One could think that people would have known it just by being alive themselves and their own experiences that music is so powerful and so very necessary in our lives! Well, I do hope that this documentary helps more people remember. And I hope people who feel tired and disheartened with this world watch it too. There are some people out there who are fighting to right the wrongs of the world in their little way, and it takes very little Giving to make a difference in a person's life. :flowers:
 
Alana said:
I found this one on Netflix by accident and watched it with my husband, and I want to thank you very much for the recommendation, Marina. I recognized the title because you had mentioned it, otherwise I might have skipped it. It was very heartwarming to watch and brought back a lot of memories for me too, seeing music therapy in action.

One could think that people would have known it just by being alive themselves and their own experiences that music is so powerful and so very necessary in our lives! Well, I do hope that this documentary helps more people remember.
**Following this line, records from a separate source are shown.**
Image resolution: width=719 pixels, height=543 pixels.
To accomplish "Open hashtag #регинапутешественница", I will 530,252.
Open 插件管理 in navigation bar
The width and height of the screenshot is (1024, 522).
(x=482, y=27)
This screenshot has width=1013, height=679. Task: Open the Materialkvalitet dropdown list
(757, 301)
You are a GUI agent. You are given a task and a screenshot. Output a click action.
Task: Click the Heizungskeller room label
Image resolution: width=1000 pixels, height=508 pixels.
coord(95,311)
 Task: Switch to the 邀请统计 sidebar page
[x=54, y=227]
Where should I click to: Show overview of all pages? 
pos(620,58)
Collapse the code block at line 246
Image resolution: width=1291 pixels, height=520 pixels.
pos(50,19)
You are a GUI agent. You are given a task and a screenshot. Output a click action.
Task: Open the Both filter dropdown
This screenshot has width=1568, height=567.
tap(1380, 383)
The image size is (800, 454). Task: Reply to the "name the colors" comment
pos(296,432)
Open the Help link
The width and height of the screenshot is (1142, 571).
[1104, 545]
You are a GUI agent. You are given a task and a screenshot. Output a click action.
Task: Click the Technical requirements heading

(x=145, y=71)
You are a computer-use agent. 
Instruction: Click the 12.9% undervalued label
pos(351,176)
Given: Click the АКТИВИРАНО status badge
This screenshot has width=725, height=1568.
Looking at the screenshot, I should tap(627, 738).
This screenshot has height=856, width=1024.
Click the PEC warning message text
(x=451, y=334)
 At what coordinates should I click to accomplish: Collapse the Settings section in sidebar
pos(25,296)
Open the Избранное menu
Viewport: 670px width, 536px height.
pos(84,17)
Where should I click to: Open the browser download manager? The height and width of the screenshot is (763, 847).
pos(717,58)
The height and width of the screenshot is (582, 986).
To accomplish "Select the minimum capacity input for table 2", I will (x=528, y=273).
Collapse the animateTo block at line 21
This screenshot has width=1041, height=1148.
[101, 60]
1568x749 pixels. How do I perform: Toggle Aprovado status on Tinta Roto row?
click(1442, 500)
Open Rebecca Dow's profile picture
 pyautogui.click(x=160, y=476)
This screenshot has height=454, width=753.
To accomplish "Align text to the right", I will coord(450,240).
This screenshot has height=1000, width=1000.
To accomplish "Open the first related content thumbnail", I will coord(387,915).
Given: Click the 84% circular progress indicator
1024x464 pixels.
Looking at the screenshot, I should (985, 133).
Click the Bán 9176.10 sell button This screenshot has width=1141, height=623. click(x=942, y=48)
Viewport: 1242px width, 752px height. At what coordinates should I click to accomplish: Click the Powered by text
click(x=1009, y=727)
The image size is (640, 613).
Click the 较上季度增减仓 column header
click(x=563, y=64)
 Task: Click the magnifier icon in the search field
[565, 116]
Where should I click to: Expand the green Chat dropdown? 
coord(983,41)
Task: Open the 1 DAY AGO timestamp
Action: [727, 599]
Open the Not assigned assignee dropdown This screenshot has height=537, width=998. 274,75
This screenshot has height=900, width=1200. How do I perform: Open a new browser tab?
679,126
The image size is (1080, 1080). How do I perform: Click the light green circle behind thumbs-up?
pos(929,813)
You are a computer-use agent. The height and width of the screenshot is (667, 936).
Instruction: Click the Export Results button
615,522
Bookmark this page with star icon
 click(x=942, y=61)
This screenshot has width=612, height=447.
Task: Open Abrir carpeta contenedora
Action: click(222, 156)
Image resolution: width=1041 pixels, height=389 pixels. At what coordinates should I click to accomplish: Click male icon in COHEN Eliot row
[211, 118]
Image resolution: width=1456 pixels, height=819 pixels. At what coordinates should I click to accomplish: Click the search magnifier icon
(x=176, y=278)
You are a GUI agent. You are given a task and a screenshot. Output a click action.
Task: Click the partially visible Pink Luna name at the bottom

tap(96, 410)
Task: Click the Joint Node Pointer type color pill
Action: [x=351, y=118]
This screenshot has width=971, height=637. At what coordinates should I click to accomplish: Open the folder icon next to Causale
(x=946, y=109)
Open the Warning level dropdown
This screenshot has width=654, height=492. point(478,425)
And I hope people who feel tired and disheartened with this world watch it too. There are some people out there who are fighting to right the wrongs of the world in their little way, and it takes very little Giving to make a difference in a person's life. :flowers:


:clap: I'm glad you liked it Alana and that it brought back nice memories to you! How wonderful would it be if hospitals, nursing homes, shelter homes, and all the other places were people are in need of love, empathy and compassion had this type of therapies? I believe it could make big big changes.. :love:
 
I watched the documentary by parts some months ago in sott and really touched my soul.I cried watching Henry and Denis recovering their memories with the music and made me think how we make this society where we send our Babies to the kinder gardens and our Elders to nursing homes far away of their beloved,because we have to "work".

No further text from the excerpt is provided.